Activity: Scan the records for the line containing "The height and width of the screenshot is (389, 418).". From there through the last line, write out each line exactly.

[Provided data — start]

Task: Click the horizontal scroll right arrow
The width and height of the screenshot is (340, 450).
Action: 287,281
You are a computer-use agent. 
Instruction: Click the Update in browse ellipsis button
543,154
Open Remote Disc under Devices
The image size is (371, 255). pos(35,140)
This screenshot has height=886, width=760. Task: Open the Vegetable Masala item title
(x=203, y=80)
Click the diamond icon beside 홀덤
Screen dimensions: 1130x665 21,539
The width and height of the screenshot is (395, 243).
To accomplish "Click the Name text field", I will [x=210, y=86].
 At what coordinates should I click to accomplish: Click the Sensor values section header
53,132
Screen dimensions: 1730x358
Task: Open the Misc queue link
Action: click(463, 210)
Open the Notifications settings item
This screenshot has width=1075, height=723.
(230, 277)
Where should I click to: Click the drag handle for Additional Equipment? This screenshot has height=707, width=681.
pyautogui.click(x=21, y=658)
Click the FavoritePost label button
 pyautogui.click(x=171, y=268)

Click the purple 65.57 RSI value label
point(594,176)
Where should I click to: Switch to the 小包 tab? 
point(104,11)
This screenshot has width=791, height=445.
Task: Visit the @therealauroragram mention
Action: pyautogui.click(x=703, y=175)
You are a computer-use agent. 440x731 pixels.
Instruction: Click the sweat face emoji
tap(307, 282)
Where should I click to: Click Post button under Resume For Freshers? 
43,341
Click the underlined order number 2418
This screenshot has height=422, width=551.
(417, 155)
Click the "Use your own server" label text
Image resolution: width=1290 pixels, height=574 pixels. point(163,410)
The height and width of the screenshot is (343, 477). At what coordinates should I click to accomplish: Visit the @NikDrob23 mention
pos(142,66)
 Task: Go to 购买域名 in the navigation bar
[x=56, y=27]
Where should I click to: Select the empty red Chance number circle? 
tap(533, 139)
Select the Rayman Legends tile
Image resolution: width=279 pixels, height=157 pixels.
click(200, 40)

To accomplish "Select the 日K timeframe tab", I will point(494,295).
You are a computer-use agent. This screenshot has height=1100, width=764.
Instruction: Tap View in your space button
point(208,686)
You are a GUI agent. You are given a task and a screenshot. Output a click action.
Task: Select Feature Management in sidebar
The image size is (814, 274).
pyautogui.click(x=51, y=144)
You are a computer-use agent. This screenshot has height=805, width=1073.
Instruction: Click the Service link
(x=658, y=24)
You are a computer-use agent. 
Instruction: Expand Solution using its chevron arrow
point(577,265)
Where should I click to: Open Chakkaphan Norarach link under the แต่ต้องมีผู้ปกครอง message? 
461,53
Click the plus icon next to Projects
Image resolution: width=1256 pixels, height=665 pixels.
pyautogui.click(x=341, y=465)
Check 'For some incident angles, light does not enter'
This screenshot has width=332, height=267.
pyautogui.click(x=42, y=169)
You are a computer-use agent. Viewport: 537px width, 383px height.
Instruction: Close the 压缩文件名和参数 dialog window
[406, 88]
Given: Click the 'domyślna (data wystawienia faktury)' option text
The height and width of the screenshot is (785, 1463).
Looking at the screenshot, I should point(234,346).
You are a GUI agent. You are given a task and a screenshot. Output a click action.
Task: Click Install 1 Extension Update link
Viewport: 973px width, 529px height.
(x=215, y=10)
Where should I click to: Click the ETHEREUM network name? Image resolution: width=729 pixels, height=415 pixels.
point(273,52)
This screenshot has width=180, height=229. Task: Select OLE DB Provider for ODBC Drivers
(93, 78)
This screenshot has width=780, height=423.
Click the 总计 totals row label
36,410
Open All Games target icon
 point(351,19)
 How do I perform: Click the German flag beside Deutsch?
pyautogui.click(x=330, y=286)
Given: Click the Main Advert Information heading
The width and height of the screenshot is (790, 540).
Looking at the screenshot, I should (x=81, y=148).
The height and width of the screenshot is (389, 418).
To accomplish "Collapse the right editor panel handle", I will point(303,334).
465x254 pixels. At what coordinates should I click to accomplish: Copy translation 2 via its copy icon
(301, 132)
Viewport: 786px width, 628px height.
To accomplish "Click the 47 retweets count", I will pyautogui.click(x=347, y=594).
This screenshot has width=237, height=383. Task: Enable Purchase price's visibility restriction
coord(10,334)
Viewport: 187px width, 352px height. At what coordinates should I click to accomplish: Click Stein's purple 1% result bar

[Provided data — finish]

Written response:
The height and width of the screenshot is (389, 418).
To accomplish "Collapse the right editor panel handle", I will point(303,334).
465x254 pixels. At what coordinates should I click to accomplish: Copy translation 2 via its copy icon
(301, 132)
Viewport: 786px width, 628px height.
To accomplish "Click the 47 retweets count", I will pyautogui.click(x=347, y=594).
This screenshot has width=237, height=383. Task: Enable Purchase price's visibility restriction
coord(10,334)
Viewport: 187px width, 352px height. At what coordinates should I click to accomplish: Click Stein's purple 1% result bar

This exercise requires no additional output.